## begin SUPPLIED TEXT

These quality values q may be determined in a number of ways,
including using the method of deriving qualities of training
instances by propagating a discounted reward of FIG. 3.
[0074] In particular, a reward of a current machine learning
training instance in a temporal sequence may be determined and a
discounted portion of the reward that should be associated with
each of the previous machine learning training instances in the
temporal sequence may also be determined. For example, the reward
r.sub.t of the state-action training instance 302 may be determined
to have a value of 1.0, and then a discounted portion of the reward
r.sub.t that should be associated with the previous state-action
training instance 304 and 306 may be determined, as disclosed in
connection with FIG. 3.
[0075] In block 404, the corresponding determined quality value is
associated with each of the machine learning training instances.
For example, the IWL machine learning module 212 may associated the
determined quality value q with each of the state-action training
instances 302-306.
[0076] In block 406, a classifier is trained using each of the
machine learning training instances, with each of the machine
learning training instances weighted during the training based on
its associated quality value. For example, the IWL machine learning
module 212 may train the classifier MLP1 using each of the
state-action training instances 302-306. During the training, the
IWL machine learning module 212 may weight each of the machine
learning training instances 302-306 based on its associated quality
value q. This weighting during the training may be accomplished
using a weighting factor, such as the weighting factor u(q)

## end SUPPLIED TEXT

_TASK INSTRUCTIONS:_
List every bracketed paragraph number that appears in the patent excerpt above.

## begin COLLECTED DATA

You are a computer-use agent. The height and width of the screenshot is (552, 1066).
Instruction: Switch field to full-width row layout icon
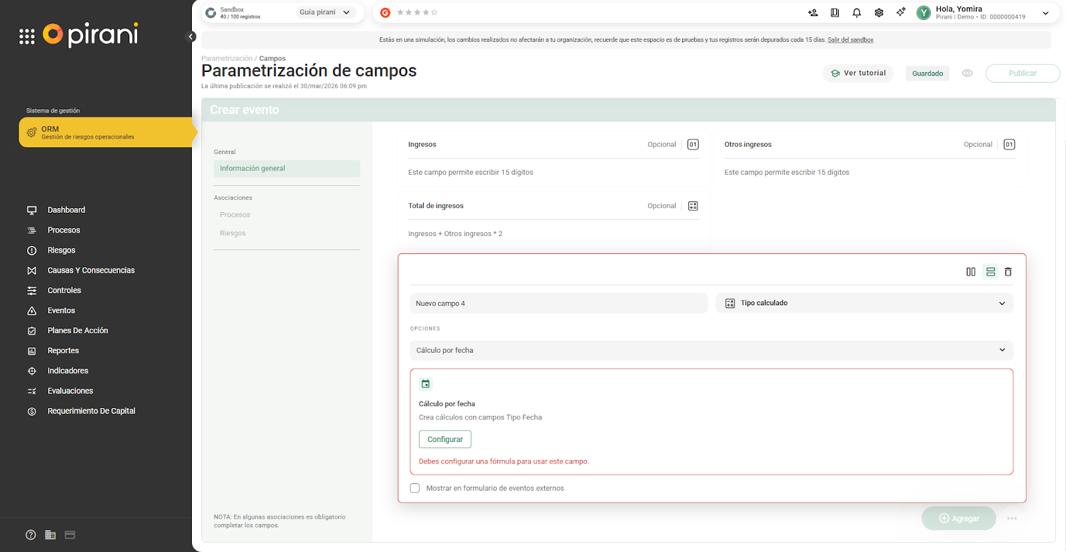coord(990,272)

## end COLLECTED DATA

_SOLVED PROBLEM:_
[0074], [0075], [0076]